Since 2002, Ernesto Sevilla (Albacete, 43 years old) has been concerned with framing and camera shots. It was then that he began to do some of the sketches for ‘La hora chanante’. Then came ‘Museo Coconut’, ‘Return to Lílifor’, short films like ‘Do they live?’ or the hilarious ‘Chapter 0’. The man from Albacete is now directing his debut film, ‘Camera café, lapelicula’, an adaptation to the big screen of the comic strip that between 2005 and 2009 enlivened Telecinco’s ‘access prime time’, and which arrives this Friday to the billboard with the original cast.
How was it to approach these beloved characters? Were you afraid of disappointing the fans?
-Yes Yes.

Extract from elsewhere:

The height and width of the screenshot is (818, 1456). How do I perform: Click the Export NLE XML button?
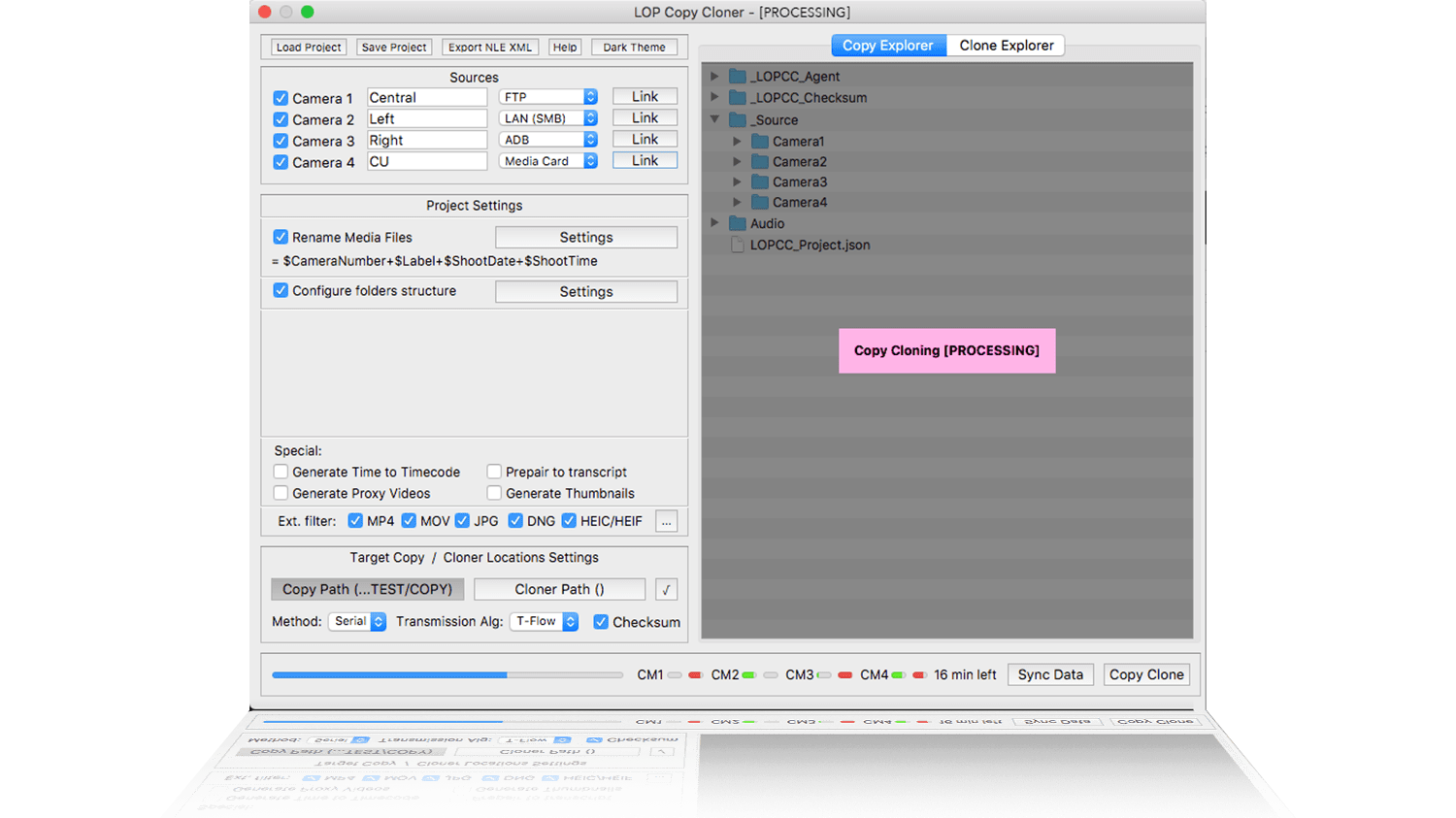490,48
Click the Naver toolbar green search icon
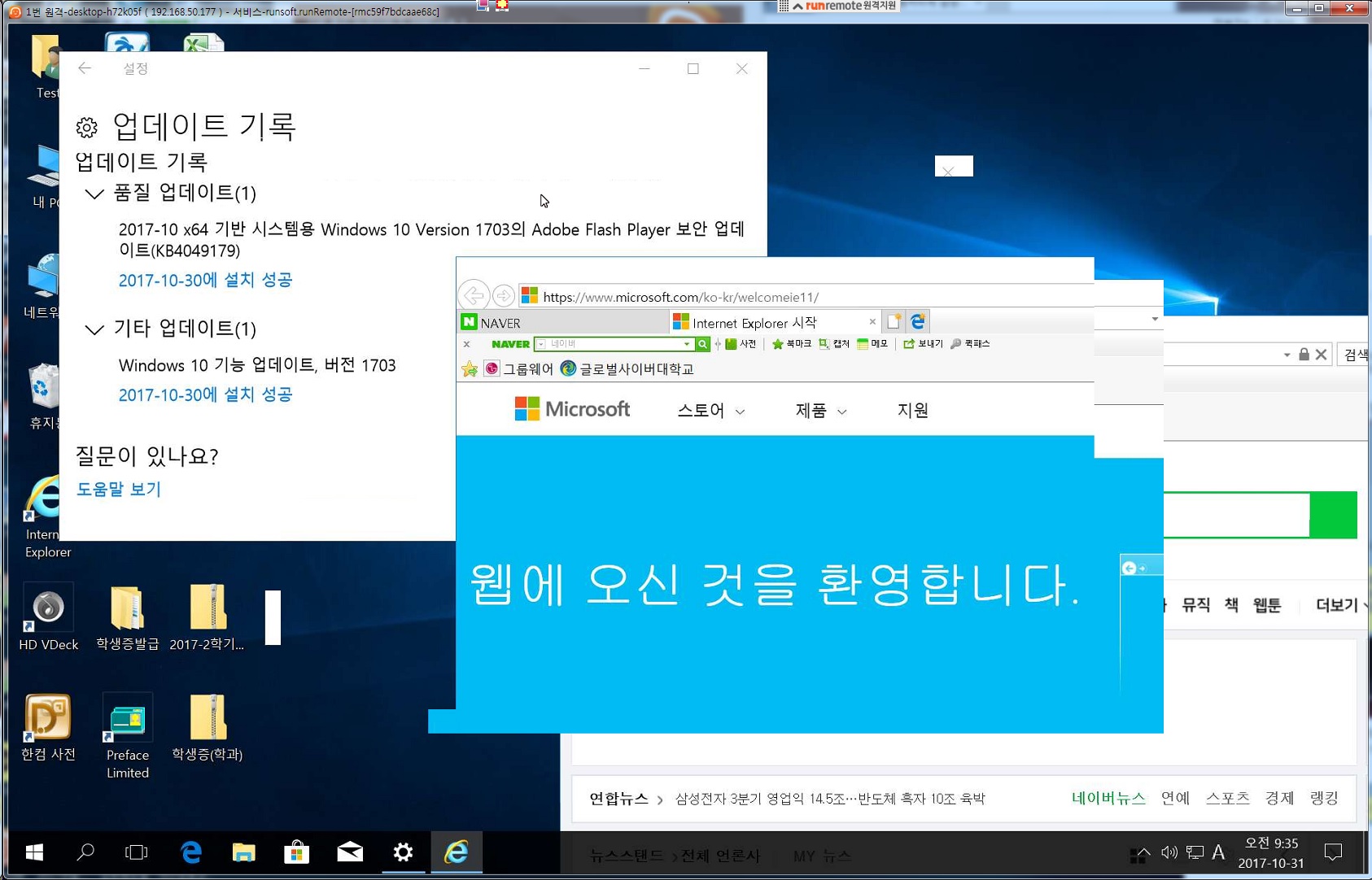 point(702,344)
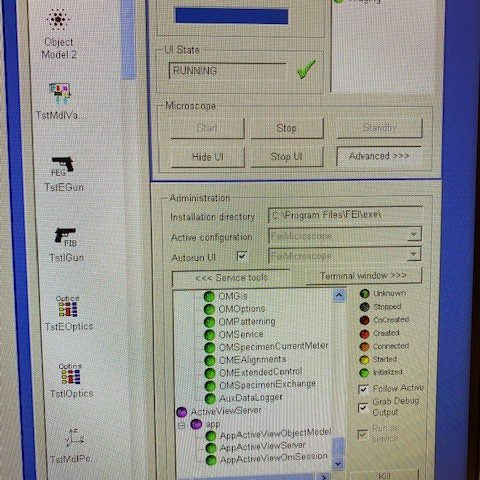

When they offered me the project I started to think that we were competing against a memory and I think that’s the worst thing that can happen to you because everyone remembers ‘Camera café’ as a piece of series, which it was, but in a slightly distorted way because they think it is more costumbrista than it was. The series was very crazy, surreal and absurd. People see the movie now and say it’s very funny and in reality all the elements that appear in it were taken from the series, what happens is that they were not seen in fiction, they were lines of dialogue in front of the coffee machine . So yes, I felt nervous pressure and a bit of vertigo, but I also saw that the project offered a lot of possibilities with which to make many films, and that is what I have done.
–He allows himself to experiment a lot with the camera. Did they have to stop him?
–(Laughs). Yes, because I would have made it crazier if they let me, but Arturo Valls was there as the guardian of the tone and essence and I trusted him a lot.
–He writes again together with Miguel Esteban and Joaquín Reyes, with whom he has already collaborated on countless projects.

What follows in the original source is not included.